─── RECORDS FOR THIS TASK

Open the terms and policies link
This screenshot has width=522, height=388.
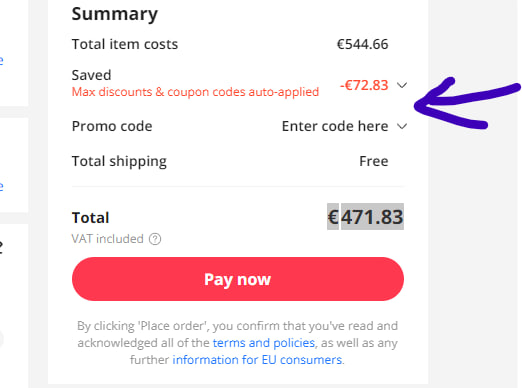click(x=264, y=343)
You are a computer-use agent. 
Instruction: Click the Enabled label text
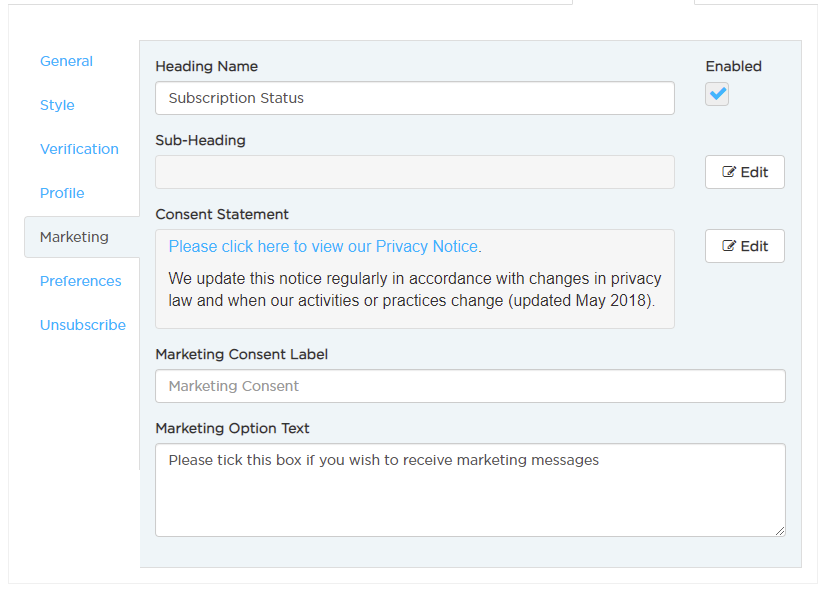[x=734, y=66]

──────

WHAT THE EXERCISE ASKS>
Restate the full listing word for word, excluding images.

RESULT FOR THIS TASK>
Open the terms and policies link
This screenshot has width=522, height=388.
click(x=264, y=343)
You are a computer-use agent. 
Instruction: Click the Enabled label text
[x=734, y=66]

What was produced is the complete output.